[[ STUDY MATERIAL, beginning ]]

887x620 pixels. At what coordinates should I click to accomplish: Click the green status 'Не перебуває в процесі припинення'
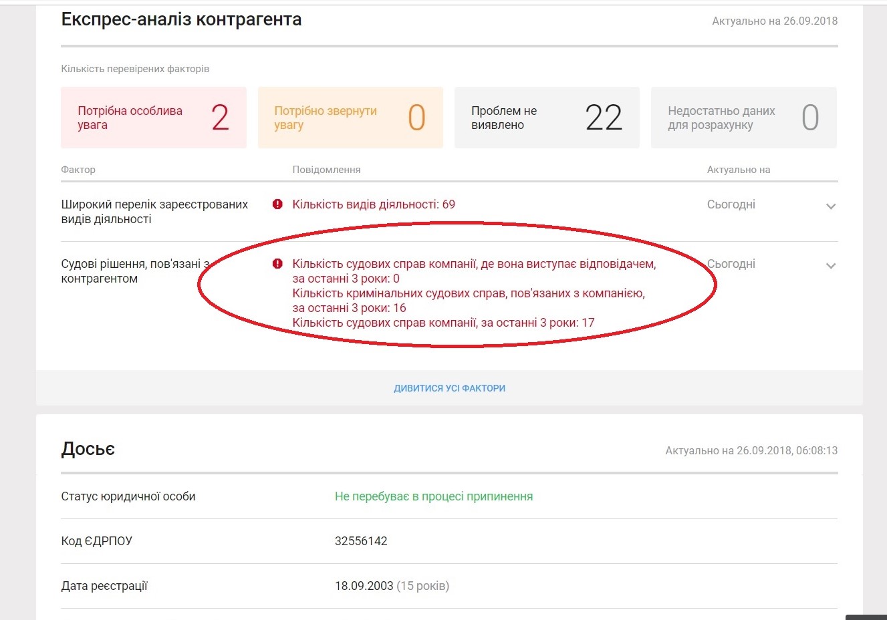(x=434, y=496)
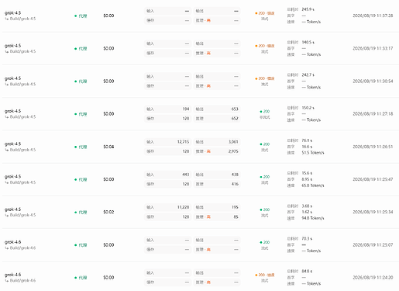Click the reasoning chip showing 2,975

217,151
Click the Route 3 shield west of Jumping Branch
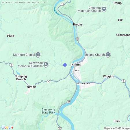This screenshot has width=130, height=130. [x=11, y=65]
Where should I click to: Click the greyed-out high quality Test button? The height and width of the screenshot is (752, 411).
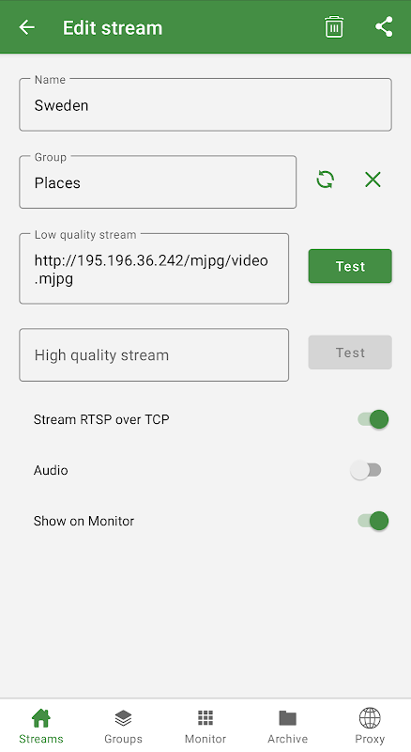(350, 353)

[[ STUDY MATERIAL, end ]]

WHAT YOU ARE ASKED TO DO: Everything from the line with "Where should I" through the final line of the material is to be returned exactly, both ends included, apart from the pictures.

SOLVED PROBLEM:
Where should I click to: Click the greyed-out high quality Test button? The height and width of the screenshot is (752, 411).
(350, 353)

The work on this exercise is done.